Department of Hematology, St. Jude Children ’ s Research Hospital, Memphis, TN 38105-3678, USA.
Leuk Lymphoma. 2013 Aug;54(8):1719-23. doi: 10.3109/10428194.2012.750724. Epub 2012 Dec 22.
The risk from cumulative erythrocyte transfusions is poorly understood in oncology populations. This analysis among long-term survivors explored variation in transfusional burden over progressive eras of treatment identifying those at risk for iron overload. Transfusion records of 982 survivors of hematological malignancies treated at St. Jude were reviewed. After exclusions, 881 (90%) were assessed for cumulative volume, weight-adjusted volume and transfusion number. Treatment intensity was assigned using the Intensity of Treatment Rating Scale version 3.0 (ITR-3). Hematopoietic stem cell transplant and acute myeloid leukemia survivors had greater transfusional burden than conventional therapy recipients and acute lymphoblastic leukemia survivors, respectively. Survivors of 5-10 years were more likely than survivors of > 10 years to receive ≥ 10 transfusions (odds ratio = 2.0, 95% confidence interval 1.5-2.8). Those with higher ITR-3 scores and more recent decades of treatment had a higher transfusional burden. Comprehensive transfusion histories are useful in identifying those at highest risk for iron overload.

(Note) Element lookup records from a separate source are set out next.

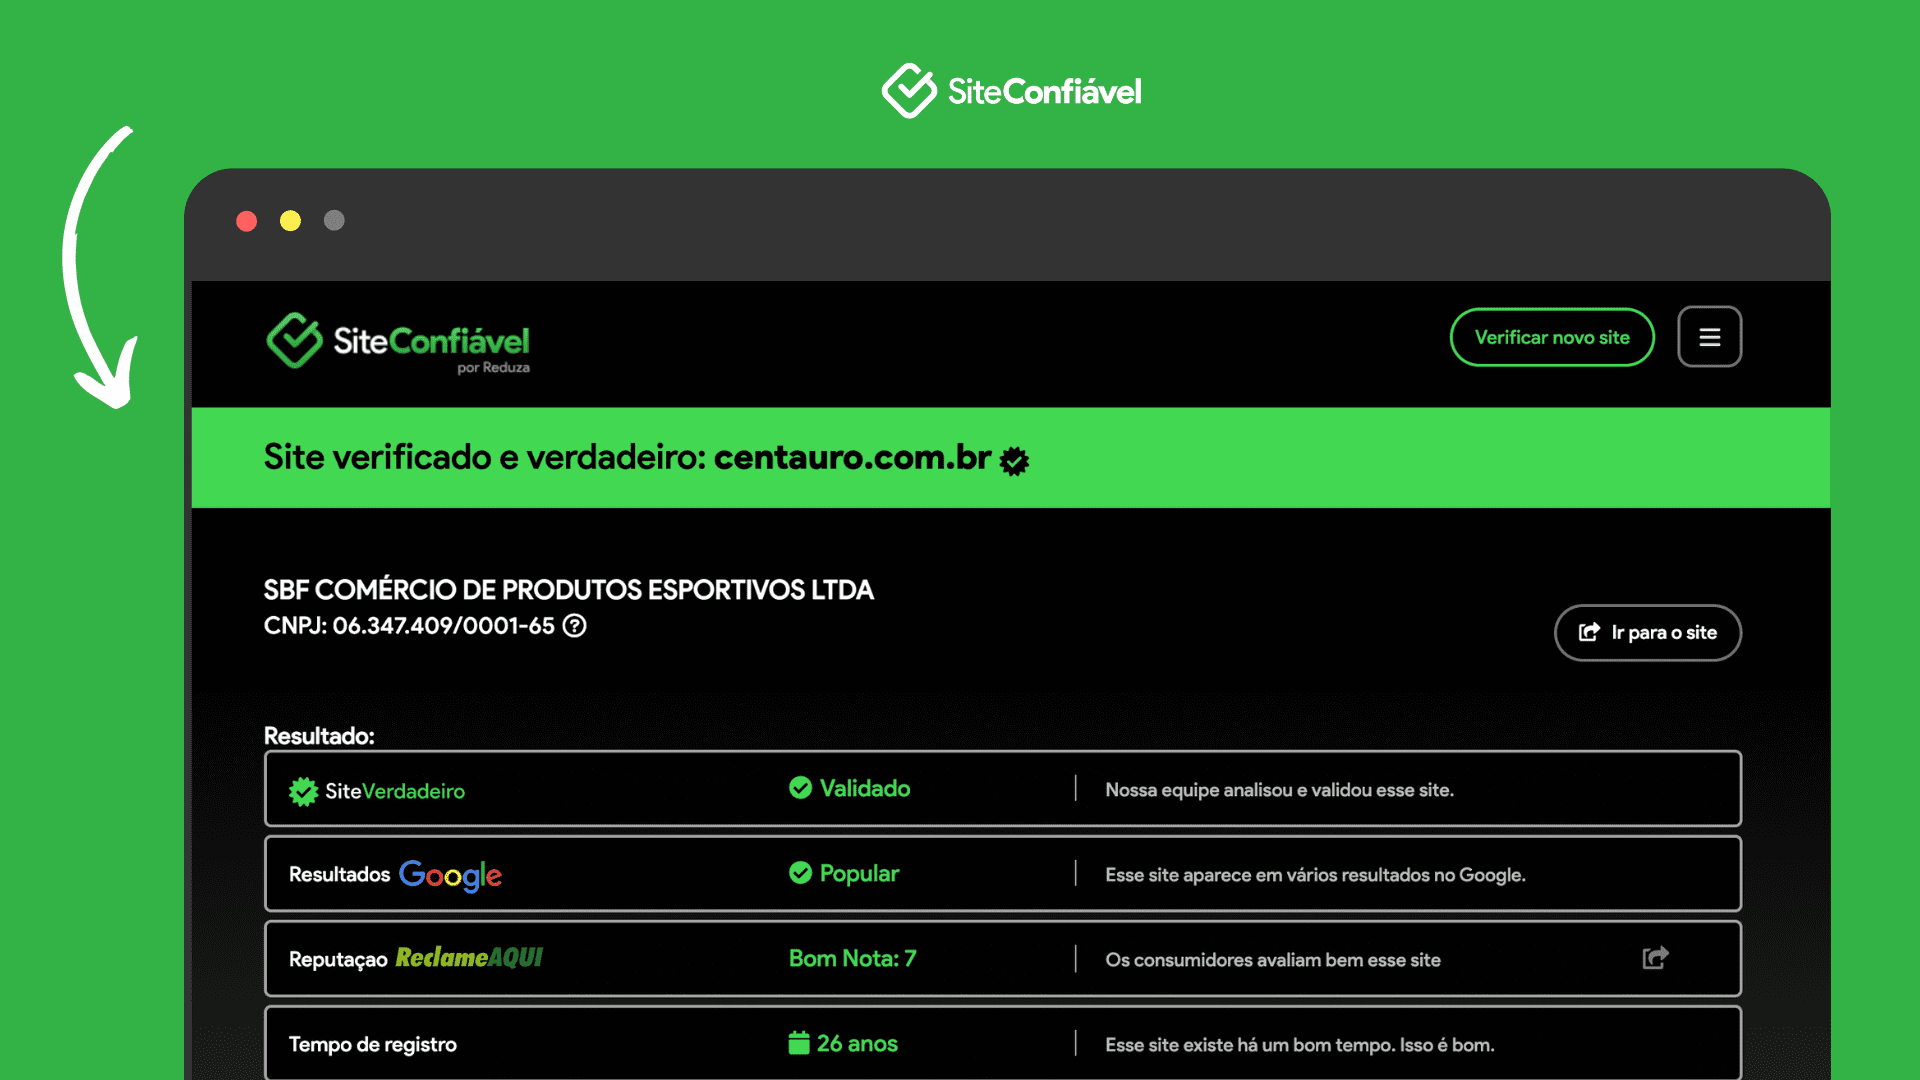Select the Resultados Google result row
This screenshot has height=1080, width=1920.
[1002, 874]
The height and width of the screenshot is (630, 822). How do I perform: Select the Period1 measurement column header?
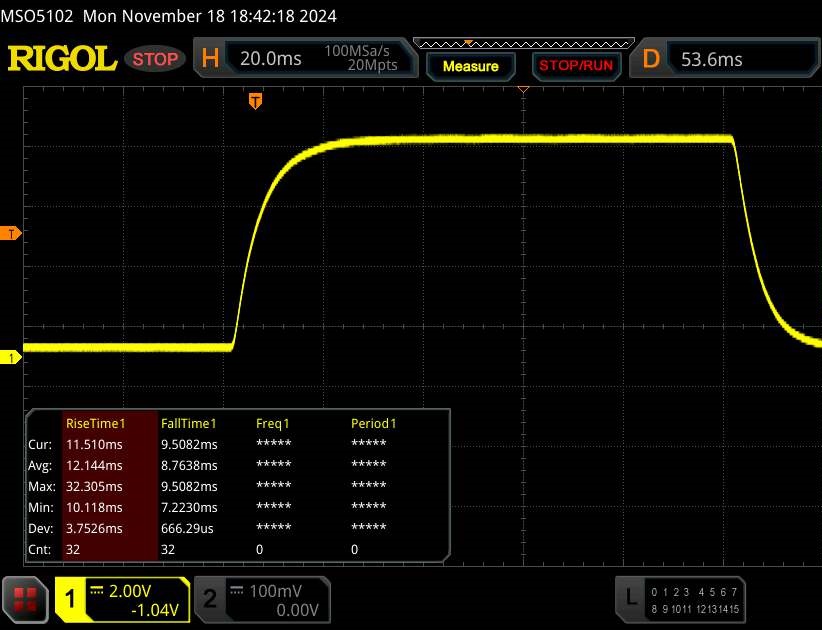373,423
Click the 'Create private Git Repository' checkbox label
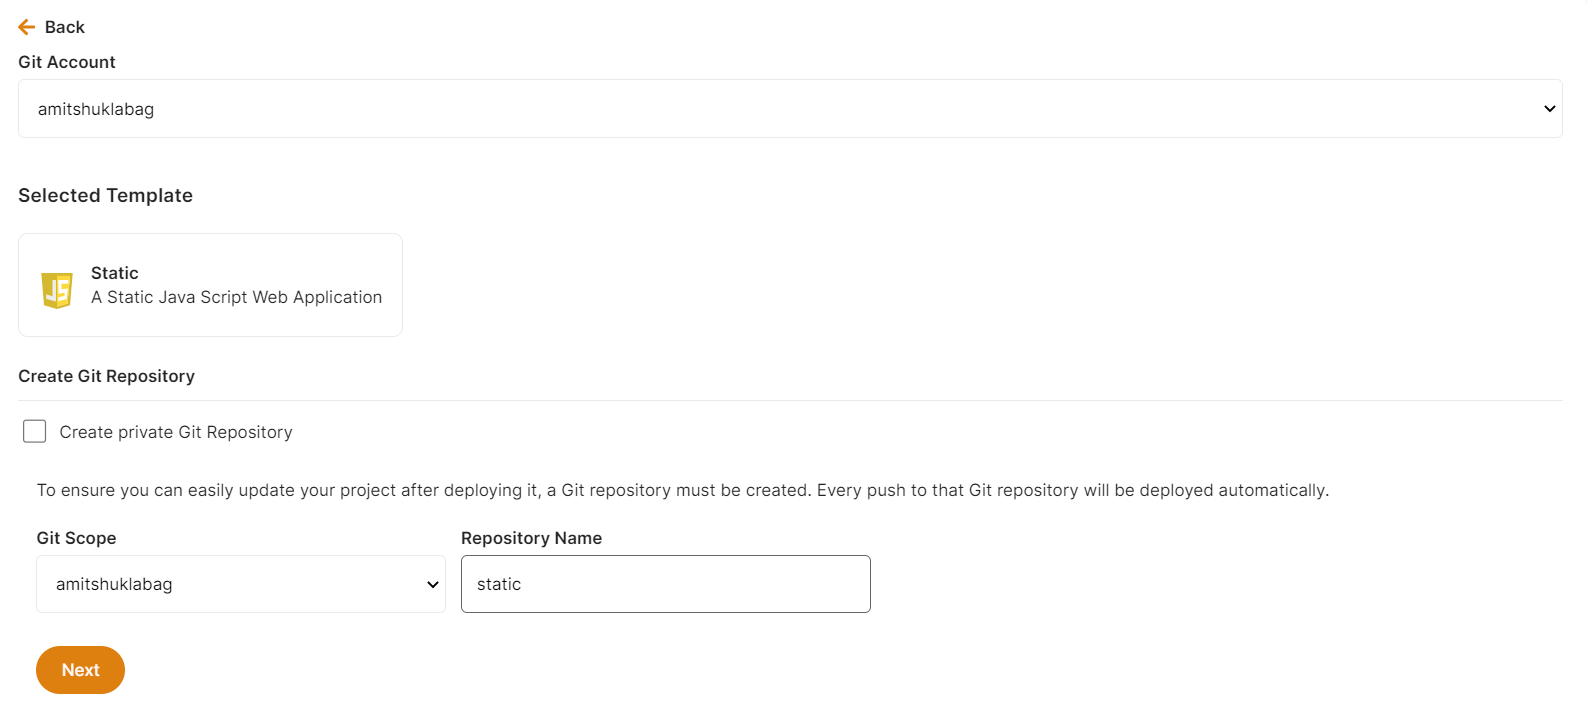1587x713 pixels. coord(176,432)
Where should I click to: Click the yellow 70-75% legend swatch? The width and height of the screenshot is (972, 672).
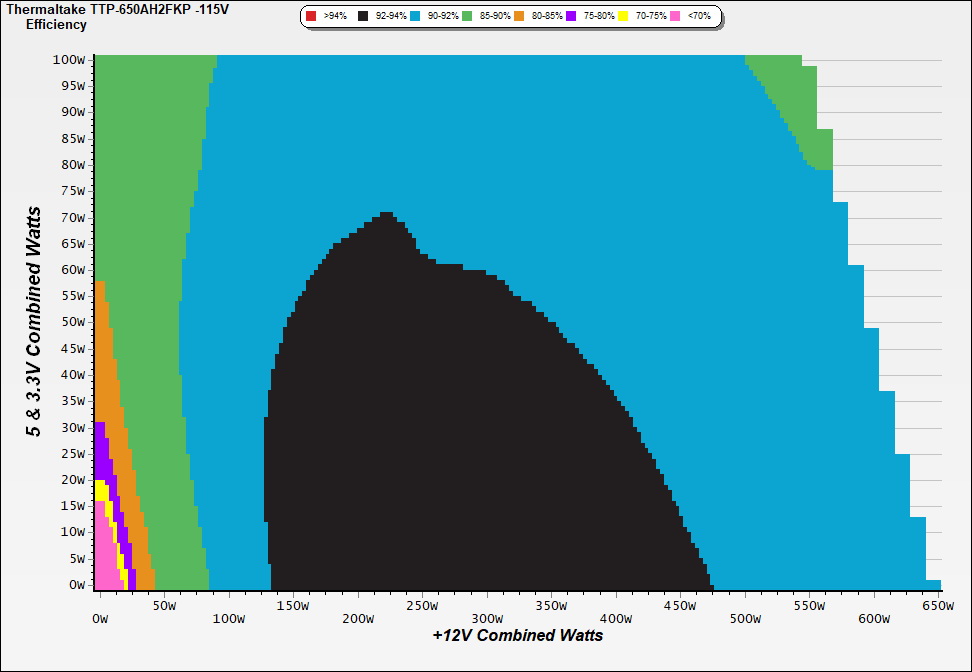click(x=623, y=17)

在肿瘤患者中,人们对累积性红细胞输注的风险认识不足。本研究通过对长期生存者进行分析,探讨了治疗不同阶段输血负担的变化,以确定哪些患者有发生铁过载的风险。对在圣裘德医院接受治疗的 982 例血液系统恶性肿瘤幸存者的输血记录进行了回顾。排除后,对 881 例(90%)进行了累计体积、体重校正体积和输血次数的评估。采用治疗强度评分 3.0 版(ITR-3)来评估治疗强度。造血干细胞移植和急性髓系白血病幸存者的输血负担均大于常规治疗和急性淋巴细胞白血病幸存者。与治疗后>10 年的幸存者相比,5-10 年的幸存者更有可能接受≥10 次输血(比值比=2.0,95%置信区间为 1.5-2.8)。那些 ITR-3 评分较高和最近几十年接受治疗的患者输血负担更高。全面的输血史有助于识别那些铁过载风险最高的患者。